> **Your assignment**: Return the records verbatim.

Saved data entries
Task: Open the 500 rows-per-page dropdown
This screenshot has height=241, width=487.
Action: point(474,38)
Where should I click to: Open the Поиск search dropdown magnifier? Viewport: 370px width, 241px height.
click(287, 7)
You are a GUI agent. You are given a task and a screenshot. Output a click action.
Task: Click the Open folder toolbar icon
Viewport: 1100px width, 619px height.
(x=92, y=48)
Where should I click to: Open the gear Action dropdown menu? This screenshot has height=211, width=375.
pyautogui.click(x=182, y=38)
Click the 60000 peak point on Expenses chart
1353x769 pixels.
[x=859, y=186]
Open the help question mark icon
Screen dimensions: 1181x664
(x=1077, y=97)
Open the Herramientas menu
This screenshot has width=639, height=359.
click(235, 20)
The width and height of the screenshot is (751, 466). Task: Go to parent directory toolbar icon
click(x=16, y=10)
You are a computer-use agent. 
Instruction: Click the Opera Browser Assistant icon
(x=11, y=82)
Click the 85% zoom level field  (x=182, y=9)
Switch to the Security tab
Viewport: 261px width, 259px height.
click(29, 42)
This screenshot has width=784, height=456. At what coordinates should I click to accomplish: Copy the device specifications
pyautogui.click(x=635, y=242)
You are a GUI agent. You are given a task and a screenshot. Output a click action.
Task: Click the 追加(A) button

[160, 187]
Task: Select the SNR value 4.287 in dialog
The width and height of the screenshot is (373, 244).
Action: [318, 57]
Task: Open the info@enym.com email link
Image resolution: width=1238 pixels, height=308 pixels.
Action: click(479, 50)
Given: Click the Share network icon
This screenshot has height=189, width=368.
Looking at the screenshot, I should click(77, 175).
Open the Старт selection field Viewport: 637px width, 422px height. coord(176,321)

> **Solved problem**:
Task: Open the 500 rows-per-page dropdown
This screenshot has height=241, width=487.
Action: point(474,38)
Where should I click to: Open the Поиск search dropdown magnifier? Viewport: 370px width, 241px height.
click(287, 7)
You are a GUI agent. You are given a task and a screenshot. Output a click action.
Task: Click the Open folder toolbar icon
Viewport: 1100px width, 619px height.
(x=92, y=48)
Where should I click to: Open the gear Action dropdown menu? This screenshot has height=211, width=375.
pyautogui.click(x=182, y=38)
Click the 60000 peak point on Expenses chart
1353x769 pixels.
[x=859, y=186]
Open the help question mark icon
Screen dimensions: 1181x664
(x=1077, y=97)
Open the Herramientas menu
This screenshot has width=639, height=359.
click(235, 20)
The width and height of the screenshot is (751, 466). Task: Go to parent directory toolbar icon
click(x=16, y=10)
You are a computer-use agent. 
Instruction: Click the Opera Browser Assistant icon
(x=11, y=82)
Click the 85% zoom level field  (x=182, y=9)
Switch to the Security tab
Viewport: 261px width, 259px height.
click(29, 42)
This screenshot has width=784, height=456. At what coordinates should I click to accomplish: Copy the device specifications
pyautogui.click(x=635, y=242)
You are a GUI agent. You are given a task and a screenshot. Output a click action.
Task: Click the 追加(A) button

[160, 187]
Task: Select the SNR value 4.287 in dialog
The width and height of the screenshot is (373, 244).
Action: [318, 57]
Task: Open the info@enym.com email link
Image resolution: width=1238 pixels, height=308 pixels.
Action: click(479, 50)
Given: Click the Share network icon
This screenshot has height=189, width=368.
Looking at the screenshot, I should click(77, 175).
Open the Старт selection field Viewport: 637px width, 422px height. coord(176,321)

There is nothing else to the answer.